▶ **PROBLEM DETAILS**
Please copy each of the rows below word for word, without the pictures.

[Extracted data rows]
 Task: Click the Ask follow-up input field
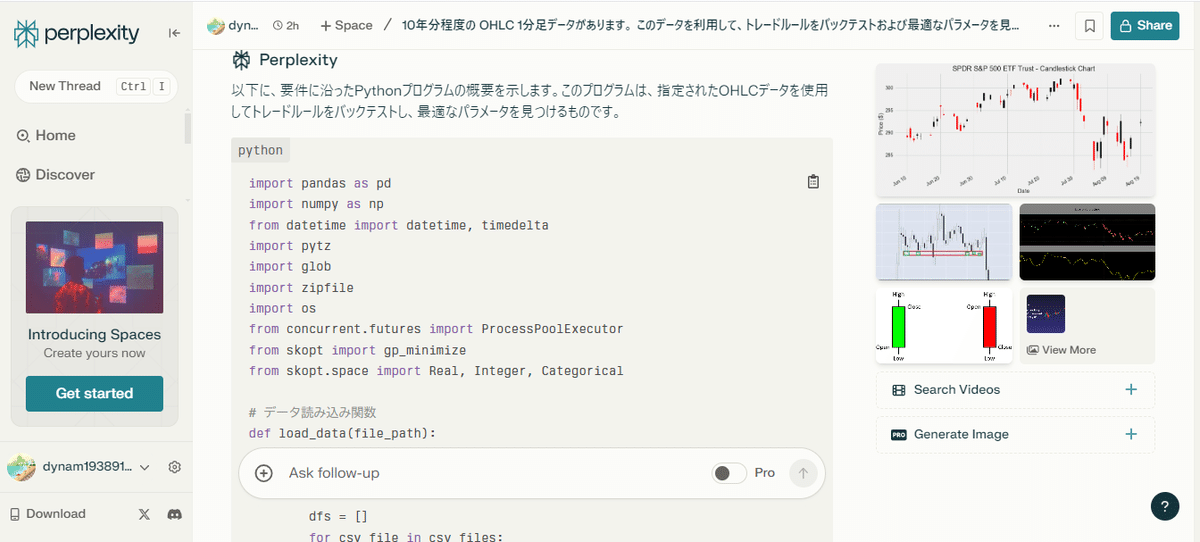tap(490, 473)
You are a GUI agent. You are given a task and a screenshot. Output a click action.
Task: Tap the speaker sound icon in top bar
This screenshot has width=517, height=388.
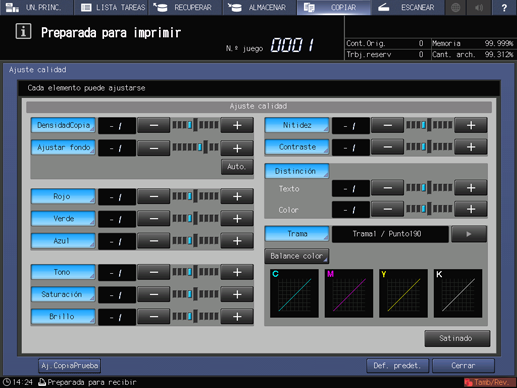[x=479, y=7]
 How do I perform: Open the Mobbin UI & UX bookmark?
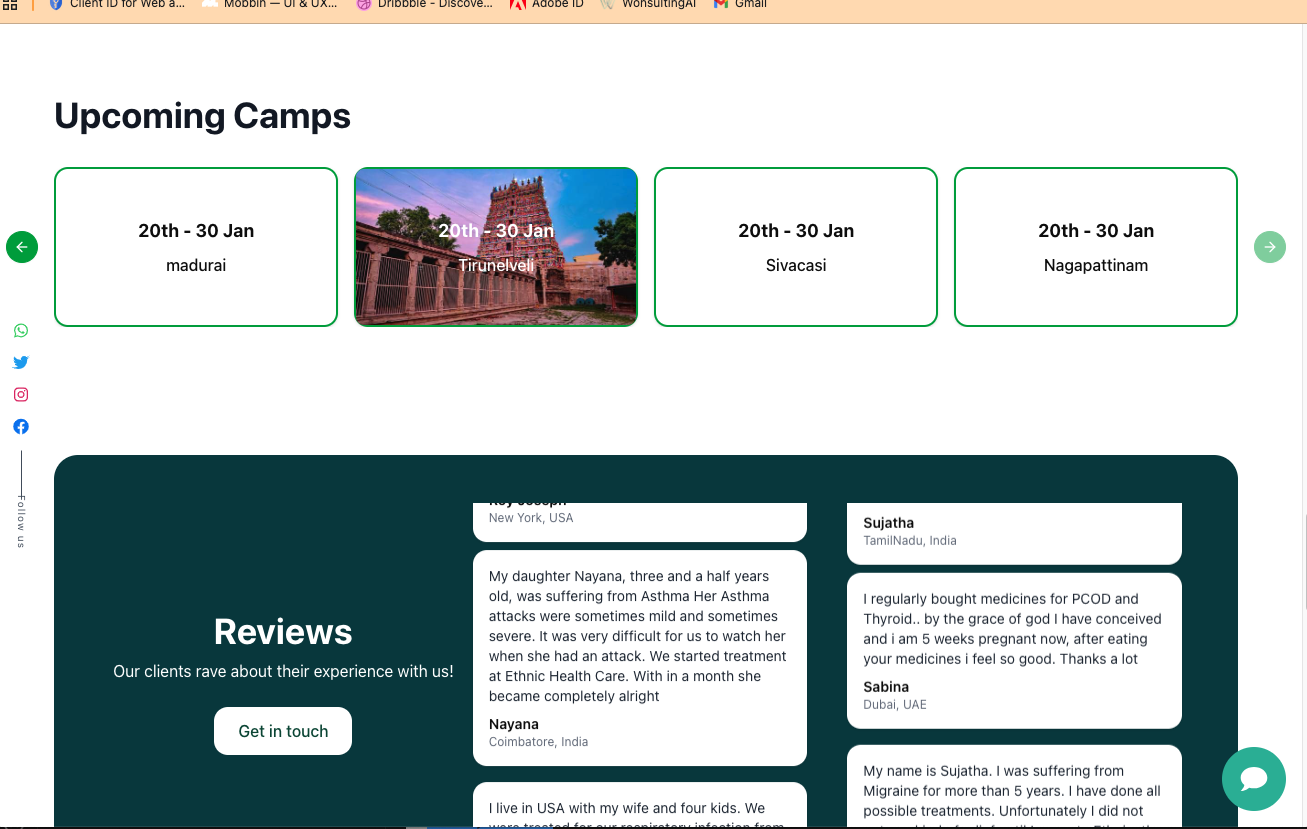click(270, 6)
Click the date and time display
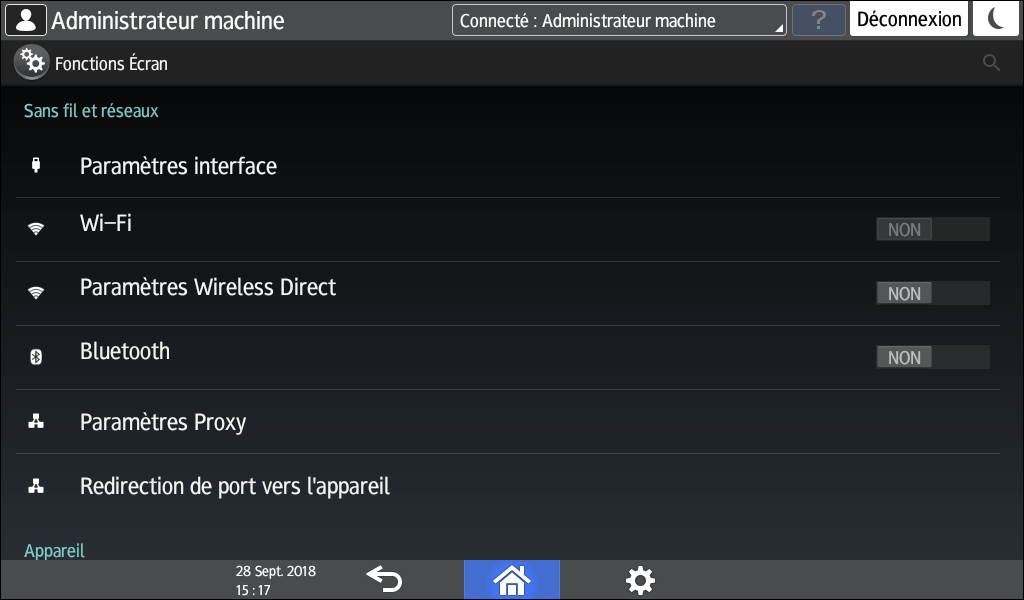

▶ **RESPONSE**
 Task: Click the Ask follow-up input field
tap(490, 473)
You are a GUI agent. You are given a task and a screenshot. Output a click action.
Task: Tap the speaker sound icon in top bar
This screenshot has width=517, height=388.
[x=479, y=7]
 How do I perform: Open the Mobbin UI & UX bookmark?
click(270, 6)
Click the date and time display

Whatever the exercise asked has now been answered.